> **WHAT THE EXERCISE ASKS**: The whole answer is the data below, retyped exactly.

(Records from a data source)

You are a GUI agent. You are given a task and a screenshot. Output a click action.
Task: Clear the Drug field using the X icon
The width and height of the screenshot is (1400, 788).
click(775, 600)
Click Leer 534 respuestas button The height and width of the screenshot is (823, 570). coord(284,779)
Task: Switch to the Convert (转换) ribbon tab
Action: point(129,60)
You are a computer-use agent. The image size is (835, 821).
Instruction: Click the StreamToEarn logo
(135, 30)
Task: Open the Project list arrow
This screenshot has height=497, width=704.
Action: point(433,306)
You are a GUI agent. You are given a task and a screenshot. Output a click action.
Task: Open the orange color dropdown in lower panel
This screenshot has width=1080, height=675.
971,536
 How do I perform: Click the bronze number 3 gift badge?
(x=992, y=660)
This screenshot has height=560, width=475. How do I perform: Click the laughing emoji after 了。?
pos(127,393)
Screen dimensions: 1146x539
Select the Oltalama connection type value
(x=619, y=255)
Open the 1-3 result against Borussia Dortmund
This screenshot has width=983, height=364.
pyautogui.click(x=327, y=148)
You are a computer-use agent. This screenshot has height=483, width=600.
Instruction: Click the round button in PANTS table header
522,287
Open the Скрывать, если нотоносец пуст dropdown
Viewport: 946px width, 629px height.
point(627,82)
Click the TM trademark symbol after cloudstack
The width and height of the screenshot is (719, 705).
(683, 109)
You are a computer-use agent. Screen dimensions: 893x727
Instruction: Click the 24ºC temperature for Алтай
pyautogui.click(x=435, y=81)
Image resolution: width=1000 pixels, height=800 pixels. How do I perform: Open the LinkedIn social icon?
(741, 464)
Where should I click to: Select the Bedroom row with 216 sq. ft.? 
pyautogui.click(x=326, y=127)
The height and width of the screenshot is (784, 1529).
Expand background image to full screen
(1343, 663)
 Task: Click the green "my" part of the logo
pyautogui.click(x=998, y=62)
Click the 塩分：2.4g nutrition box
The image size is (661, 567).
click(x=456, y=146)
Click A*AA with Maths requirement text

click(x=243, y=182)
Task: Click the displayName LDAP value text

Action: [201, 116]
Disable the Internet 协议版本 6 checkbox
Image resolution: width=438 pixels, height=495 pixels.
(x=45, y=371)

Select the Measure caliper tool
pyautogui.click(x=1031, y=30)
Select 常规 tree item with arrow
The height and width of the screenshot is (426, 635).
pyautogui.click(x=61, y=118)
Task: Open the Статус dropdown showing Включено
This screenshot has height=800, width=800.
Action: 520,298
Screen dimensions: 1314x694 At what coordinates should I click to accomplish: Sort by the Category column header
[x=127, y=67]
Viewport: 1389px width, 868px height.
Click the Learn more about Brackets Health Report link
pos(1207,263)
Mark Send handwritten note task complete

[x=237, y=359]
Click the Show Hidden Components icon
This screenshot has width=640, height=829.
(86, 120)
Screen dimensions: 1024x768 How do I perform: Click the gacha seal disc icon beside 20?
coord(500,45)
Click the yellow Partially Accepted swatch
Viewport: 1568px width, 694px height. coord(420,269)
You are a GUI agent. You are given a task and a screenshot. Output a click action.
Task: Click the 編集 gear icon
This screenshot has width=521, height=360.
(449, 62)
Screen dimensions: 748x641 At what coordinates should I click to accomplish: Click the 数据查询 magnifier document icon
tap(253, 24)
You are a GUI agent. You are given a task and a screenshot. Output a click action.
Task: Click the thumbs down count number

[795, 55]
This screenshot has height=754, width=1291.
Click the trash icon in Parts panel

> **SOLUTION FOR THIS PROBLEM**:
You are a GUI agent. You are given a task and a screenshot. Output a click action.
Task: Clear the Drug field using the X icon
The width and height of the screenshot is (1400, 788).
click(775, 600)
Click Leer 534 respuestas button The height and width of the screenshot is (823, 570). coord(284,779)
Task: Switch to the Convert (转换) ribbon tab
Action: point(129,60)
You are a computer-use agent. The image size is (835, 821).
Instruction: Click the StreamToEarn logo
(135, 30)
Task: Open the Project list arrow
This screenshot has height=497, width=704.
Action: point(433,306)
You are a GUI agent. You are given a task and a screenshot. Output a click action.
Task: Open the orange color dropdown in lower panel
This screenshot has width=1080, height=675.
971,536
 How do I perform: Click the bronze number 3 gift badge?
(x=992, y=660)
This screenshot has height=560, width=475. How do I perform: Click the laughing emoji after 了。?
pos(127,393)
Screen dimensions: 1146x539
Select the Oltalama connection type value
(x=619, y=255)
Open the 1-3 result against Borussia Dortmund
This screenshot has width=983, height=364.
pyautogui.click(x=327, y=148)
You are a computer-use agent. This screenshot has height=483, width=600.
Instruction: Click the round button in PANTS table header
522,287
Open the Скрывать, если нотоносец пуст dropdown
Viewport: 946px width, 629px height.
point(627,82)
Click the TM trademark symbol after cloudstack
The width and height of the screenshot is (719, 705).
(683, 109)
You are a computer-use agent. Screen dimensions: 893x727
Instruction: Click the 24ºC temperature for Алтай
pyautogui.click(x=435, y=81)
Image resolution: width=1000 pixels, height=800 pixels. How do I perform: Open the LinkedIn social icon?
(741, 464)
Where should I click to: Select the Bedroom row with 216 sq. ft.? 
pyautogui.click(x=326, y=127)
The height and width of the screenshot is (784, 1529).
Expand background image to full screen
(1343, 663)
 Task: Click the green "my" part of the logo
pyautogui.click(x=998, y=62)
Click the 塩分：2.4g nutrition box
The image size is (661, 567).
click(x=456, y=146)
Click A*AA with Maths requirement text

click(x=243, y=182)
Task: Click the displayName LDAP value text

Action: [201, 116]
Disable the Internet 协议版本 6 checkbox
Image resolution: width=438 pixels, height=495 pixels.
(x=45, y=371)

Select the Measure caliper tool
pyautogui.click(x=1031, y=30)
Select 常规 tree item with arrow
The height and width of the screenshot is (426, 635).
pyautogui.click(x=61, y=118)
Task: Open the Статус dropdown showing Включено
This screenshot has height=800, width=800.
Action: 520,298
Screen dimensions: 1314x694 At what coordinates should I click to accomplish: Sort by the Category column header
[x=127, y=67]
Viewport: 1389px width, 868px height.
Click the Learn more about Brackets Health Report link
pos(1207,263)
Mark Send handwritten note task complete

[x=237, y=359]
Click the Show Hidden Components icon
This screenshot has width=640, height=829.
(86, 120)
Screen dimensions: 1024x768 How do I perform: Click the gacha seal disc icon beside 20?
coord(500,45)
Click the yellow Partially Accepted swatch
Viewport: 1568px width, 694px height. coord(420,269)
You are a GUI agent. You are given a task and a screenshot. Output a click action.
Task: Click the 編集 gear icon
This screenshot has width=521, height=360.
(449, 62)
Screen dimensions: 748x641 At what coordinates should I click to accomplish: Click the 数据查询 magnifier document icon
tap(253, 24)
You are a GUI agent. You are given a task and a screenshot. Output a click action.
Task: Click the thumbs down count number

[795, 55]
This screenshot has height=754, width=1291.
Click the trash icon in Parts panel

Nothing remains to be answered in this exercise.